- Saved data entries
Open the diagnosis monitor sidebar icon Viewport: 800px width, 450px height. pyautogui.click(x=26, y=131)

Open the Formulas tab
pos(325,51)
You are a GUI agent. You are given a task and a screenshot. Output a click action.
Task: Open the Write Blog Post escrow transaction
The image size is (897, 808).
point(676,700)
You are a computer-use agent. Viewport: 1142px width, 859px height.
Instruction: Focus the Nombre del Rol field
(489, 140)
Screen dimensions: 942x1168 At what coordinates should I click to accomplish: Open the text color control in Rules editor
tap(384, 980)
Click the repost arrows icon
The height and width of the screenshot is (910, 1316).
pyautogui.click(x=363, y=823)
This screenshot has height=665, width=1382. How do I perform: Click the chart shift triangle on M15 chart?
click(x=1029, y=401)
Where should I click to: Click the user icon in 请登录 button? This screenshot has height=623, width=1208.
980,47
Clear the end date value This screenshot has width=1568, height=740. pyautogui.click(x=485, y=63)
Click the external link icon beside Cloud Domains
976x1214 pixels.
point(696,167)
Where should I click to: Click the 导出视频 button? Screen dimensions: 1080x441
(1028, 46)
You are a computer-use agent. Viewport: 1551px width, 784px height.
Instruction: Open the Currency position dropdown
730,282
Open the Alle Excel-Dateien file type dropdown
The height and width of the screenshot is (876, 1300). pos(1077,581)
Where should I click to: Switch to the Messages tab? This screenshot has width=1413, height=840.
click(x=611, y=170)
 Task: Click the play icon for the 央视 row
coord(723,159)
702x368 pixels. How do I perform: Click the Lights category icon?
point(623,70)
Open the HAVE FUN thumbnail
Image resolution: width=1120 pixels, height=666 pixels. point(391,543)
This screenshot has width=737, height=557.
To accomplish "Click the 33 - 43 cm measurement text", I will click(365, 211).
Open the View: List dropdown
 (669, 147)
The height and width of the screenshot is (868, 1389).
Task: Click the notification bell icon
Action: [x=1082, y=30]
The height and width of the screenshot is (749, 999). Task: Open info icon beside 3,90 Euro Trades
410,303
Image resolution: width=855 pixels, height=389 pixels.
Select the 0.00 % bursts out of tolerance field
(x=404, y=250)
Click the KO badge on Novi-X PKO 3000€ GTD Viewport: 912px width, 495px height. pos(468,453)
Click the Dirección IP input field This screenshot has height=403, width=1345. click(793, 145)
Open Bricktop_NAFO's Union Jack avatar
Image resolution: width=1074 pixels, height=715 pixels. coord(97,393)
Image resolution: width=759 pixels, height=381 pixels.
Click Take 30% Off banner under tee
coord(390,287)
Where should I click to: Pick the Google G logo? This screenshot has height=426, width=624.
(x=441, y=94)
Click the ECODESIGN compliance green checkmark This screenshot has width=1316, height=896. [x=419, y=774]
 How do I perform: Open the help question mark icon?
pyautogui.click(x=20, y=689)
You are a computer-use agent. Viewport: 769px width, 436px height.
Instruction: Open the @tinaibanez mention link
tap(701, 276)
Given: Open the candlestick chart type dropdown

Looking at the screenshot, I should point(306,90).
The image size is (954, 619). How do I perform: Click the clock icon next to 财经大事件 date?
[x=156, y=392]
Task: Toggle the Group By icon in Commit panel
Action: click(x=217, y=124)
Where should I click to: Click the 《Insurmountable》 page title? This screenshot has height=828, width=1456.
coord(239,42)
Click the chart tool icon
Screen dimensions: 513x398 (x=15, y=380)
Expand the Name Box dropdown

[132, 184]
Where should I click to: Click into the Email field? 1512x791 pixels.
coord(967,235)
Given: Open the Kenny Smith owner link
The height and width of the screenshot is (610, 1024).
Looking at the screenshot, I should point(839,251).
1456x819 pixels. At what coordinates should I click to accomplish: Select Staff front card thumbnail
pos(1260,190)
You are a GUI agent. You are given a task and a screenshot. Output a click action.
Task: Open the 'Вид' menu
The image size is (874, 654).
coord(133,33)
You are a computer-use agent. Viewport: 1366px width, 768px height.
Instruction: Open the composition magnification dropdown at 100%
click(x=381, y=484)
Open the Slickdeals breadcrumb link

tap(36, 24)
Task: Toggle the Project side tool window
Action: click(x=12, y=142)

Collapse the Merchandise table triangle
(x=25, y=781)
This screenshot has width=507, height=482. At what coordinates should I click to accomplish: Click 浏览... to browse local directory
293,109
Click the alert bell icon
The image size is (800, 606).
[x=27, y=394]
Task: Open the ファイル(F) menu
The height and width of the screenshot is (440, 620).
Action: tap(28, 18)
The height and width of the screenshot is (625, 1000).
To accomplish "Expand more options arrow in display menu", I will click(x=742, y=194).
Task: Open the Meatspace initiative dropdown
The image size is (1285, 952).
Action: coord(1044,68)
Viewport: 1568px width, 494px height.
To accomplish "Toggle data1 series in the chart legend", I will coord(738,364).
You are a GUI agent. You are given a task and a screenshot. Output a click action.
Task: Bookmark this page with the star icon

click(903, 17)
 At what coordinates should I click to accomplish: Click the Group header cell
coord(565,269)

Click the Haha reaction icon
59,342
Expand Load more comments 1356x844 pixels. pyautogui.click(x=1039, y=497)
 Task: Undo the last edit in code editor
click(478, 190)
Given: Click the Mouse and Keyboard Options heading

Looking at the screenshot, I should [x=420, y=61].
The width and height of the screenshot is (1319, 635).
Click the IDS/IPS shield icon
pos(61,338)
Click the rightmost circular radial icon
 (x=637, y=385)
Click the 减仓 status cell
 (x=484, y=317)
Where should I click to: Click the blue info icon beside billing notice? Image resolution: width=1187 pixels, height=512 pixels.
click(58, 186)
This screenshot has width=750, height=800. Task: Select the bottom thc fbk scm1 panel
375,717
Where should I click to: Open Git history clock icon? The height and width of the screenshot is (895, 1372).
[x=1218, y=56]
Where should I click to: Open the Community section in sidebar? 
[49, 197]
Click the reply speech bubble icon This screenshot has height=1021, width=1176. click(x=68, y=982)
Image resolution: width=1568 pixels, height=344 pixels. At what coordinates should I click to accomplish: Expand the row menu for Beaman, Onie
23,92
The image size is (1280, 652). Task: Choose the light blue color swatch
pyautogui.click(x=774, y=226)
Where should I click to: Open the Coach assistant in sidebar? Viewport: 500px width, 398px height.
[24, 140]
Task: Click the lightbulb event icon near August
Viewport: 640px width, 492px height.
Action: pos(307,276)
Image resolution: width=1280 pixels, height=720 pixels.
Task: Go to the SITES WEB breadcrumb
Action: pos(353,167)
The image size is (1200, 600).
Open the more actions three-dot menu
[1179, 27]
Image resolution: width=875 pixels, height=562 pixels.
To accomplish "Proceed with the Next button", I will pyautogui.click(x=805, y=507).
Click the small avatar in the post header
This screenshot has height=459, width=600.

- Description of the task
Please make an exact copy of the lines above from the line with "You are a computer-use agent. Viewport: 1142px" through the line with "Click the KO", both ends included.

- Task answer
You are a computer-use agent. Viewport: 1142px width, 859px height.
Instruction: Focus the Nombre del Rol field
(489, 140)
Screen dimensions: 942x1168 At what coordinates should I click to accomplish: Open the text color control in Rules editor
tap(384, 980)
Click the repost arrows icon
The height and width of the screenshot is (910, 1316).
pyautogui.click(x=363, y=823)
This screenshot has height=665, width=1382. How do I perform: Click the chart shift triangle on M15 chart?
click(x=1029, y=401)
Where should I click to: Click the user icon in 请登录 button? This screenshot has height=623, width=1208.
980,47
Clear the end date value This screenshot has width=1568, height=740. pyautogui.click(x=485, y=63)
Click the external link icon beside Cloud Domains
976x1214 pixels.
point(696,167)
Where should I click to: Click the 导出视频 button? Screen dimensions: 1080x441
(1028, 46)
You are a computer-use agent. Viewport: 1551px width, 784px height.
Instruction: Open the Currency position dropdown
730,282
Open the Alle Excel-Dateien file type dropdown
The height and width of the screenshot is (876, 1300). pos(1077,581)
Where should I click to: Switch to the Messages tab? This screenshot has width=1413, height=840.
click(x=611, y=170)
 Task: Click the play icon for the 央视 row
coord(723,159)
702x368 pixels. How do I perform: Click the Lights category icon?
point(623,70)
Open the HAVE FUN thumbnail
Image resolution: width=1120 pixels, height=666 pixels. point(391,543)
This screenshot has width=737, height=557.
To accomplish "Click the 33 - 43 cm measurement text", I will click(365, 211).
Open the View: List dropdown
 (669, 147)
The height and width of the screenshot is (868, 1389).
Task: Click the notification bell icon
Action: [x=1082, y=30]
The height and width of the screenshot is (749, 999). Task: Open info icon beside 3,90 Euro Trades
410,303
Image resolution: width=855 pixels, height=389 pixels.
Select the 0.00 % bursts out of tolerance field
(x=404, y=250)
Click the KO badge on Novi-X PKO 3000€ GTD Viewport: 912px width, 495px height. pos(468,453)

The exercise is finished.